Input for this task
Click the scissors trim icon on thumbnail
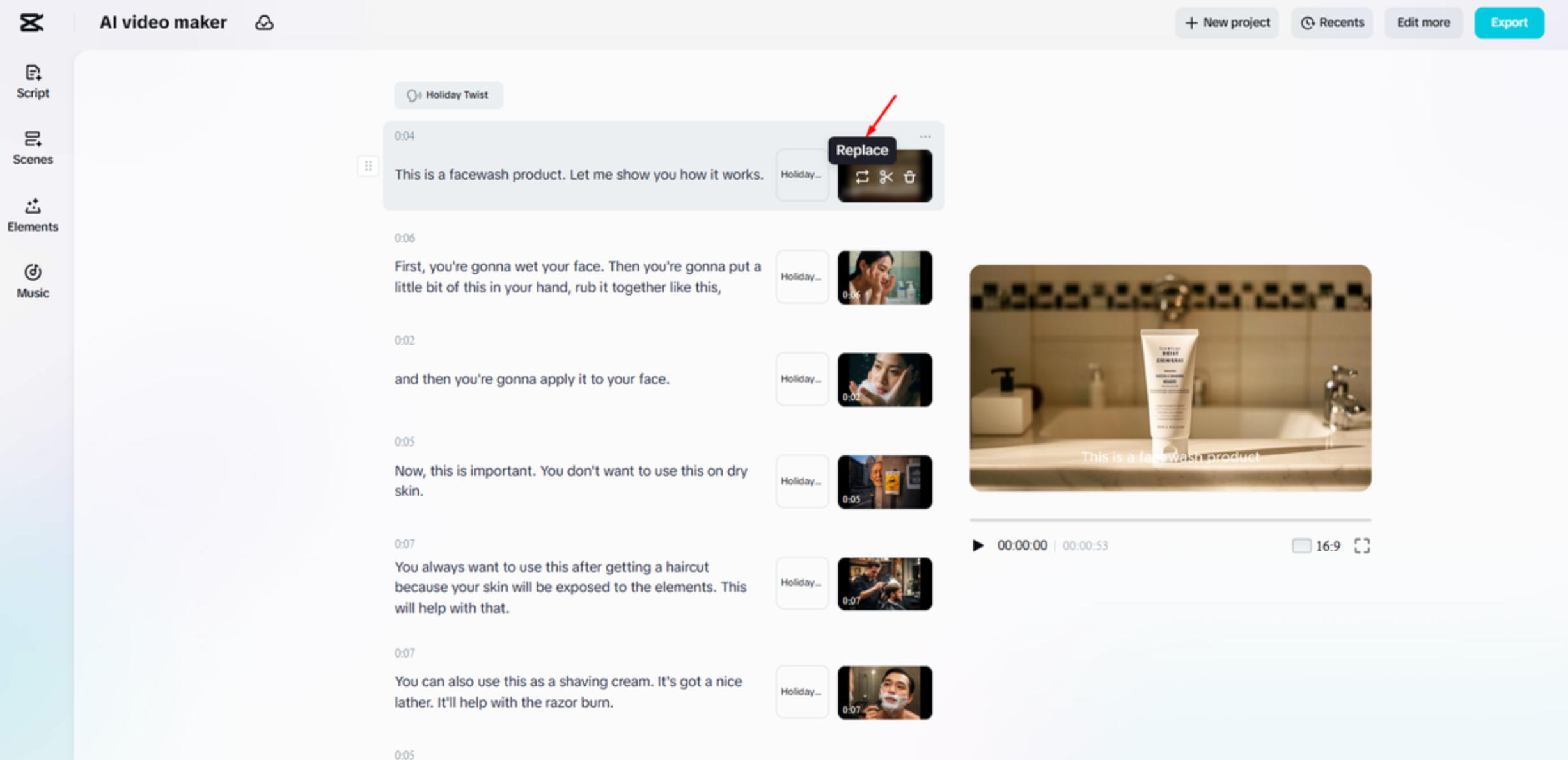Screen dimensions: 1568x760 886,177
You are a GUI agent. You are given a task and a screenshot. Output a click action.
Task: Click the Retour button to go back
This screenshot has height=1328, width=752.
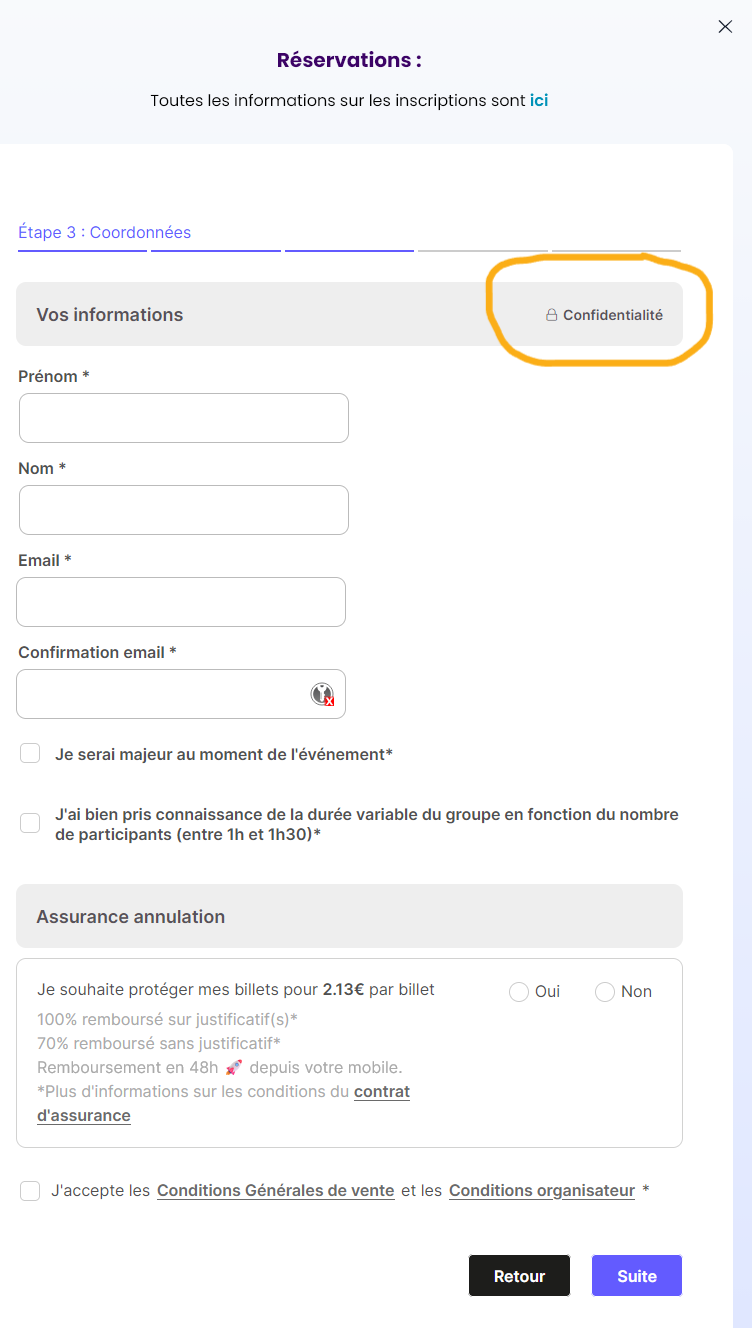[x=519, y=1275]
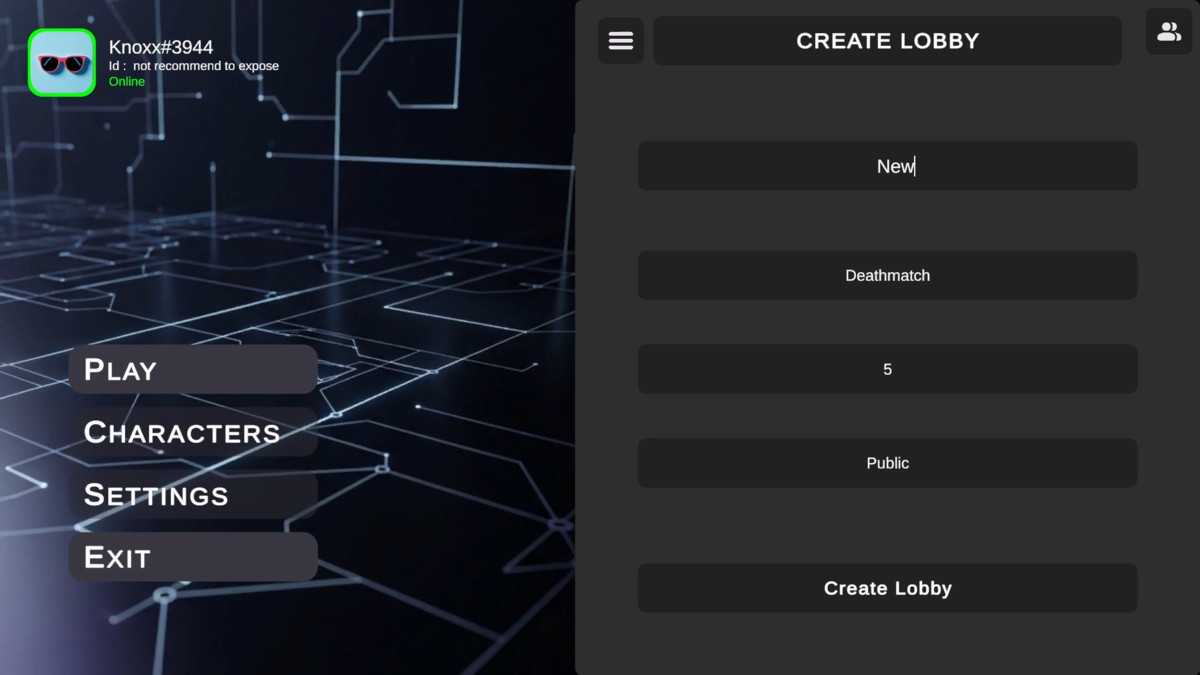Image resolution: width=1200 pixels, height=675 pixels.
Task: Open the hamburger menu
Action: pyautogui.click(x=621, y=41)
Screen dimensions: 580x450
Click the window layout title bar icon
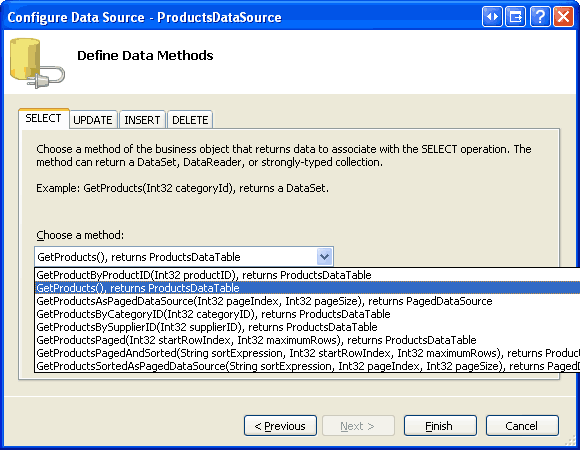[x=516, y=17]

To do
Rewrite all the records with "icon" switched to "symbol" and everything else left unchanged. Leave the pictures out.

Answer in full
Click the scissors trim symbol on thumbnail
Screen dimensions: 1568x760 886,177
You are a GUI agent. You are given a task and a screenshot. Output a click action.
Task: Click the Retour button to go back
This screenshot has height=1328, width=752.
[x=519, y=1275]
Image resolution: width=1200 pixels, height=675 pixels.
Task: Open the hamburger menu
Action: pyautogui.click(x=621, y=41)
Screen dimensions: 580x450
Click the window layout title bar symbol
[x=516, y=17]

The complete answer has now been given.